For decades scientists have been asking test subjects to exercise this way or that and reporting the result of the average person, usually in terms of VO2max, a measure of a persons ability to utilise oxygen and an important determinant of their endurance capacity. However, until this century, the papers completely skimmed over the fact that, in every one of these tests, there are some people who will respond to an extraordinary degree and others, about 10% depending on the definition of non-response, that barely respond at all, or may even become less fit. Some people respond to interval training, and some to endurance training. Some respond to neither and some to both. It’s not just for aerobic fitness that this disparity is observed, some people can gain muscle mass easily, while others are “hard gainers”, and some can build strength, and others can build neither.
Those known as “hard gainers” in the body building sphere, are termed “non-responders” in the scientific papers. Non-responders often become non-exercisers, and that’s bad.

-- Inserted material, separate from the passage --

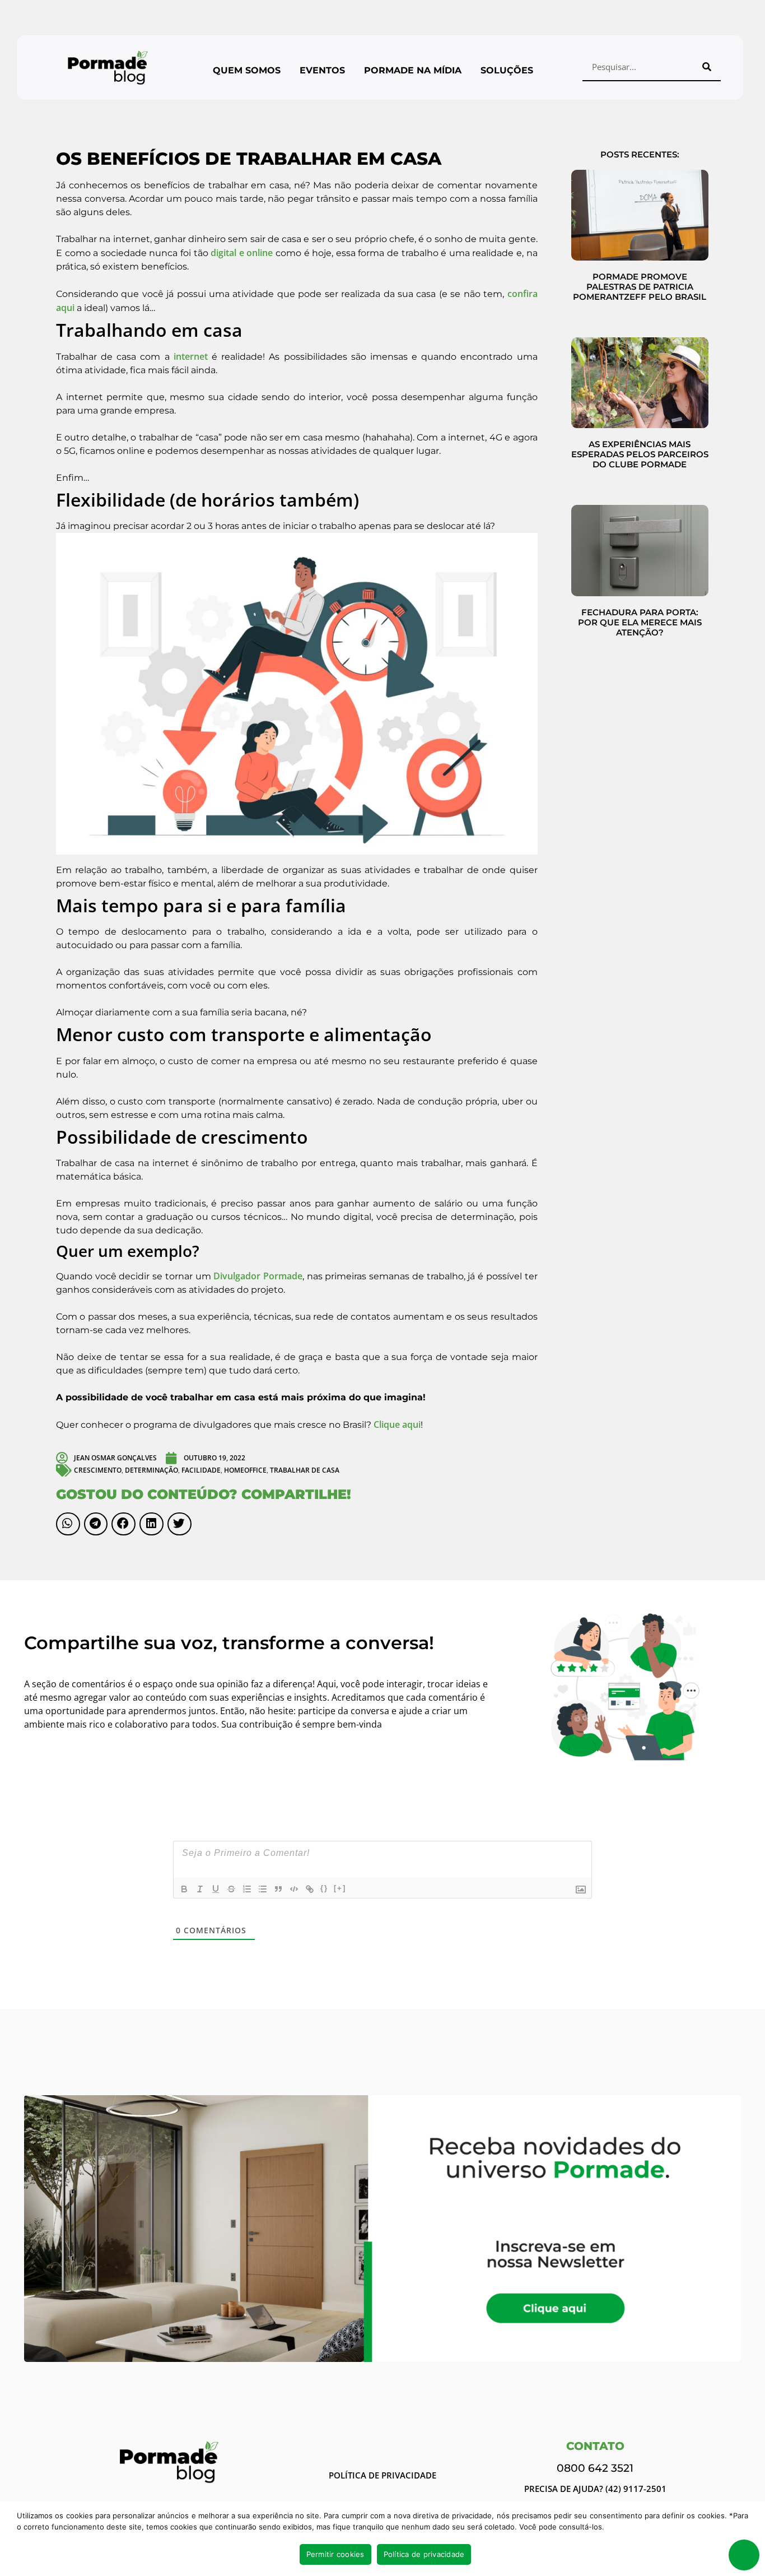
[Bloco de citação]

However, recently scientists have been asking if not responding to one type of fitness regime means you wont respond to any. A study was published last year, where 21 men and women were trained for 3 weeks with either endurance or interval protocols. Then they were asked to sit on the couch for 3 month (detrain) and they swapped protocols for another 3 weeks of training. The authors tested the participants on three fitness indicators, including VO2peak . About 25% of the subjects didn’t improve their VO2peak with either regime, about 25% improved with both regimes, but signifcantly, about half the subjects improved with one type of exercise and not the other. In fact the greatest change in VO2peak was seen in a subject with a negative response to the interval training.
But that still leaves 25% who didn’t respond to either type of exercise. We think of cardio as being the best way to improve our cardio fitness, that’s why we call it “cardio”, but it turns out, you can also improve your VO2max with resistance training, such as lifting weights. Another bunch of scientists studied people who were trained with either endurance or resistance regimes, and then swapped over after 2 months of detraining. In this study, everyone, responded to either the resistance training, or the endurance training (and most people responded to both).
So it seems that there is a fitness regime for everyone, you just have to figure out what that is. None of this takes into account actual performance in a real race, the motivation of the individual to succeed at a sport, or the pleasure someone gets from their chosen fitness endeavours, but what’s the bet that the editorial office of Runners World is full of people who respond well to endurance training, and the over at BodyBuilding.com the office is full of people who gain muscle easily?
For myself, I have now come to terms with the fact that I will never run 5k, but I enjoy interval training and lifting weights and can see (in a completely non-scientific way) the results of these activities.
What about you? Do you have a favourite type of exercise? Do you think you respond to it, or is there some other motivation that keeps you interested?